Iron sulfate-reinforced hydrogel reactors with glucose deprivation, serial reactive oxygen species generation, ferroptosis induction, and photothermal ablation for cancer therapy

Abstract

Glucose deprivation, hydroxyl radical generation, photothermal ablation, and ferroptosis induction-installed injectable hydrogel reactor was designed for multiple therapy of localized breast cancer. Iron sulfate (IS) was introduced to hydrogel reactor network for coordination with catechol groups of hyaluronic acid-catechol (HC) conjugate, photothermal conversion by reaction with catechols, Fenton-reaction-related hydroxyl radical production, and ferroptosis induction of cancer cells. Glucose oxidase (GOx) was incorporated in hydrogel reactor for the decomposition of glucose and production of H2O2. Following curing strategies were elaborately organized in the one-pot hydrogel reactor structure: i) starvation of cancer cells and self-supply of H2O2 by GOx, ii) hydroxyl radical generation (from H2O2) and ferroptosis induction by IS, and iii) photothermal therapy by catechol polymerization and iron ion-catechol binding.
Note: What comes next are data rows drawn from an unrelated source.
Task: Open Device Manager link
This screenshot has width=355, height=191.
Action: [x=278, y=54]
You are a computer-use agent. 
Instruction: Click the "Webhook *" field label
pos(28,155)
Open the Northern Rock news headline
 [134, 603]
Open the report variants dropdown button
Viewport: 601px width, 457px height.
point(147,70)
Exquisite arrangement of therapeutic modalities in HC-based hydrogel network by local injection to breast cancer was applied in this study. Also, the rheological properties of HC hydrogel were tuned by pH adjustment for endowing immediate and uniform gelation features, injection through single syringe, shear-thinning behaviors, and self-healing characteristics. It is expected that fabricated hydrogel reactor system can be used efficiently and safely for curing cancers following its local injection.